▶ Page excerpt
I decided to take the challenge on this blog:
http://www.stephaniehowell.com/my_weblog/2011/09/blog-your-heart-a-challenge.html
I pretty much share everything in my life here, but not always my worries or fears. And it wouldn't be real if I said I didn't have any. There's a part of me that believes that if I worry about something, it will actually come true. As a result, I try to push those thoughts away as fast as they come. It's not always easy. I consider myself an optimist, but that doesn't mean that negative thoughts don't creep in.
1. I worry incessantly about my grandkids. Will they make the right choices? Have we made the right decision in letting Jordan change schools? So many things to think about---far more than with my own kids. I really have to make an effort to NOT think about them driving. Scary stuff!!! I worry about auto accidents---not totally from an injury standpoint, but from an insurance standpoint. We've had a few too many fender benders in the family recently.
2. It's hard to think that I am nearing 60 (Butch is already there). We both have a problem accepting limitations. We continue on with our lives as if we were still 20 something. My feet are telling me that I am not. Butch has taken up running and is starting to have some problems with his knees. He thinks it's minor---and I agree that it probably is. But, as I've said to him just yesterday, "Why would you do something you hate and jeopardize being able to do something (golf) that you love?" Makes sense to me. We head off to London on Saturday. I'm afraid my feet aren't up to it. We'll see...
3. I'm pretty sick of the workmen being around here. It's been pretty much solid since last March. Between painting and the front porch and upper porch renovations, it's about pushed me over the edge. The last thing is our new front doors. Another two weeks should do it. I hope that means when I get back from England, all will be done. Not getting my hopes up.
4. I'm glad to be off prednisone since August 1st. I hope it's forever this time and not just temporary as it has been the last 3 times in 12 years. It's not good for the body in any way. I do hope to get this weight off. That will go a long way to making me feel better and certainly help with some of my feet issues.

▶ What you should do
Please extend the blog post about worries, picking up right after its fourth numbered item. The listing is separate material and has no connection to the blog post about worries.

▶ Dataset excerpt

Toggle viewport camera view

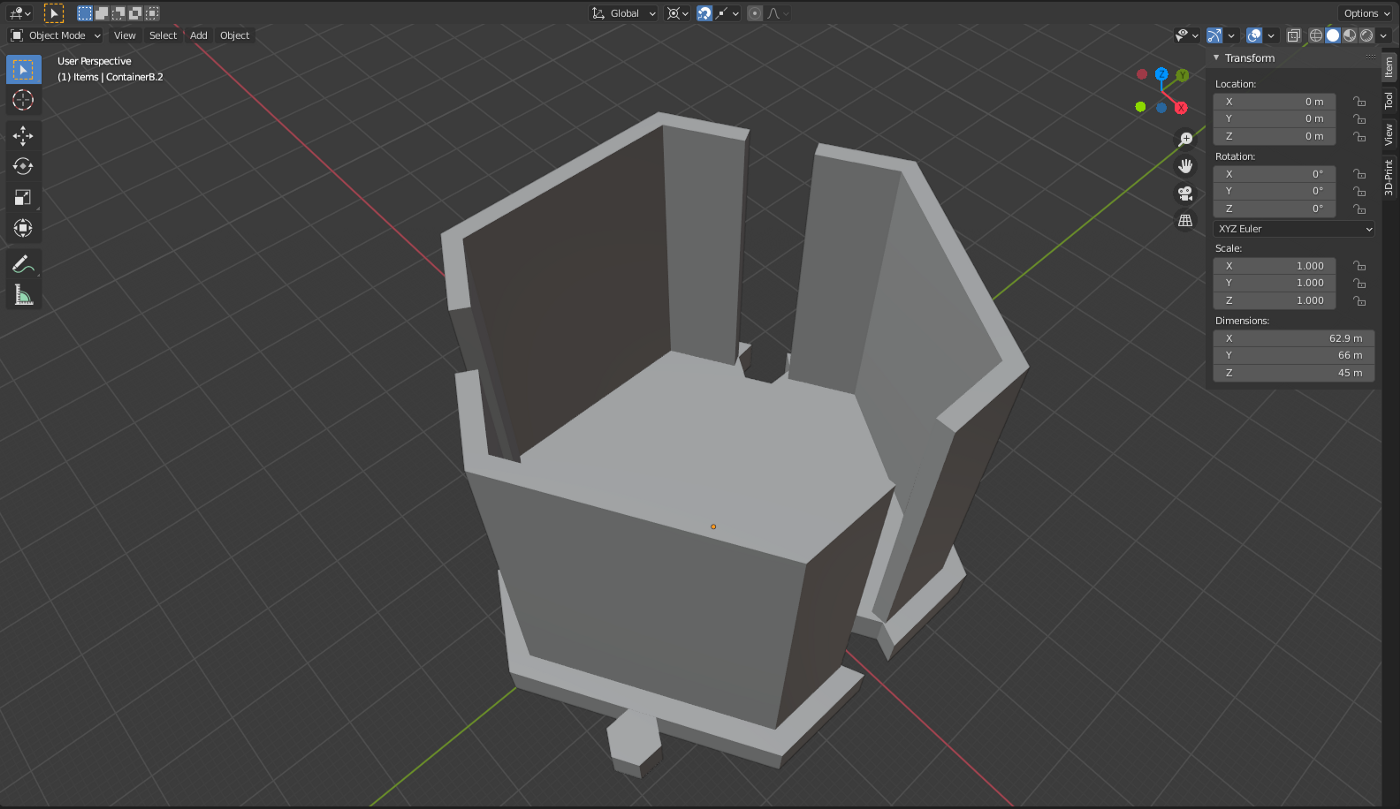coord(1185,193)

▶ Final result
5. I've always had crappy hair. There's nothing I can do to change that. I've been meaning to do something different with it "when I lose this weight" which has been a hope for years now. I'm afraid if I take that step too prematurely, I'll look shorter and fatter. Yes, I'm still vain---even under all this fat.
6. I'm praying for some family members going through a particularly rough time. They are never far from my thoughts. I even suffered some depression on their behalf, but have been able to get on with it. A counselor once told me that I'm empathetic to a fault. That's just my nature. I'm a fixer. I don't like not being able to do something to help. That sucks!
7. Butch and I have discussed our trip and think we have a pretty good plan. We are very different in how we like to travel. He likes to hit it hard from 7 a.m. to 8 or 9 p.m. Not me. I like some down time in the afternoon, or if we've hit it hard all day, I like to be back in the early evening. He doesn't like to shop---I like to shop a little---not a lot, but some. He doesn't like to eat. We're both going to compromise on that. He doesn't like to take taxis---he's going to compromise on that. He doesn't want to go to "high" tea with me. I'll take my book and be perfectly happy. That's why we travel so well with Walter and Chris. The guys and girls can go separate ways now and then.
8. I wish there was something I could say that would make Butch stop worrying about money. Even our financial advisors have told him we're really good. It's just like my own unrealistic worries. Just because someone tells you not to worry, you don't really have control over that. I told him to just earn enough money to cover our trips each year. Neither of us thought we'd be traveling so much. Maybe he'll feel better about it if we don't have to "take out" of our retirement for that.
Okay, I guess that's everything in my heart today.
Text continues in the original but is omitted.